Of all the lines below, output only those starting at the one with "Viewport: 1456px width, 828px" and ending at the one with "You are a computer-use agent. Image", both ends included, exactly as written.

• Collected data
○ ○ ○ ○ ○
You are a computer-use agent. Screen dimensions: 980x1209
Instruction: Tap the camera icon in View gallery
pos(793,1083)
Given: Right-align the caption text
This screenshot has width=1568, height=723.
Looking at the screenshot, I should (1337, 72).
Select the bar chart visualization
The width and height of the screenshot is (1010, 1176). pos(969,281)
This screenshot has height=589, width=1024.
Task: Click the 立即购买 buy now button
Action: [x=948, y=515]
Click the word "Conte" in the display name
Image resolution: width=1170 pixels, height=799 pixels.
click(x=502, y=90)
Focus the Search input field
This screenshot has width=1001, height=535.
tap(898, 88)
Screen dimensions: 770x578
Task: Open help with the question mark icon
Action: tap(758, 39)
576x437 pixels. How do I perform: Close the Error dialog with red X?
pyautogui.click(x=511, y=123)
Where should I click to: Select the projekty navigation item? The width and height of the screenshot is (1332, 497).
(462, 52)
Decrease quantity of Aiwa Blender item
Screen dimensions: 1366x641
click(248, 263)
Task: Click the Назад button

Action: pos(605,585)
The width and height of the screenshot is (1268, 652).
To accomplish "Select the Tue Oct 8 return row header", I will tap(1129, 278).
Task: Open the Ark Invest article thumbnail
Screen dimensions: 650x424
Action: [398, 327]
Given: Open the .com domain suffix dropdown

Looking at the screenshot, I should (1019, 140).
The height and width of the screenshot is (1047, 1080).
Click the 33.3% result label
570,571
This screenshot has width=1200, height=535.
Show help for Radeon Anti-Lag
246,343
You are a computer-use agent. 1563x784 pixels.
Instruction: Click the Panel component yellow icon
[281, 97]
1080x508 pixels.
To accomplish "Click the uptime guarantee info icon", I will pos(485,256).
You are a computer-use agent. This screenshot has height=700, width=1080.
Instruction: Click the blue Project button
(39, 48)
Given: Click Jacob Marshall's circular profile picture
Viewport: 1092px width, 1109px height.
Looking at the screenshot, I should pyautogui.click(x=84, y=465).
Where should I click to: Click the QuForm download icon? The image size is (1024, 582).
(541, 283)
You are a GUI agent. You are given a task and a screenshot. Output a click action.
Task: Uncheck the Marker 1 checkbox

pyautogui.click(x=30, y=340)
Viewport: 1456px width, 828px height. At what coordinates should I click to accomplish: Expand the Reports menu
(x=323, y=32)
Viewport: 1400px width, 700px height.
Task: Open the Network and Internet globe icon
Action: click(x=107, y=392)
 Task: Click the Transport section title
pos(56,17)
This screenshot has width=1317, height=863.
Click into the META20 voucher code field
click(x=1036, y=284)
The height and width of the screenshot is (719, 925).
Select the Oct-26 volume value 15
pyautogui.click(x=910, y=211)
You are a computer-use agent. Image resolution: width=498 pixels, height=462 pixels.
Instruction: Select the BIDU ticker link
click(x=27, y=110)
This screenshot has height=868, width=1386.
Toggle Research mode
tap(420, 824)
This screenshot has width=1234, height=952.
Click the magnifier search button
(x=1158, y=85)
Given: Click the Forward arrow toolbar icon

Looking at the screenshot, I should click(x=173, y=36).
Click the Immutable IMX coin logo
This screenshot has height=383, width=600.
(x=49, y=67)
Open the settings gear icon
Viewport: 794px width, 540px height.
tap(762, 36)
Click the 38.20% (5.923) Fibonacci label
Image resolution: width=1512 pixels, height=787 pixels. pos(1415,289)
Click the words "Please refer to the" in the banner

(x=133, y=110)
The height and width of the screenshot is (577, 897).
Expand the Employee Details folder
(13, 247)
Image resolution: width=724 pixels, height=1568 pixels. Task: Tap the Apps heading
○ ○ ○ ○ ○
• RESULT
Viewport: 1456px width, 828px height. At what coordinates should I click to accomplish: Expand the Reports menu
(x=323, y=32)
Viewport: 1400px width, 700px height.
Task: Open the Network and Internet globe icon
Action: click(x=107, y=392)
 Task: Click the Transport section title
pos(56,17)
This screenshot has width=1317, height=863.
Click into the META20 voucher code field
click(x=1036, y=284)
The height and width of the screenshot is (719, 925).
Select the Oct-26 volume value 15
pyautogui.click(x=910, y=211)
You are a computer-use agent. Image resolution: width=498 pixels, height=462 pixels.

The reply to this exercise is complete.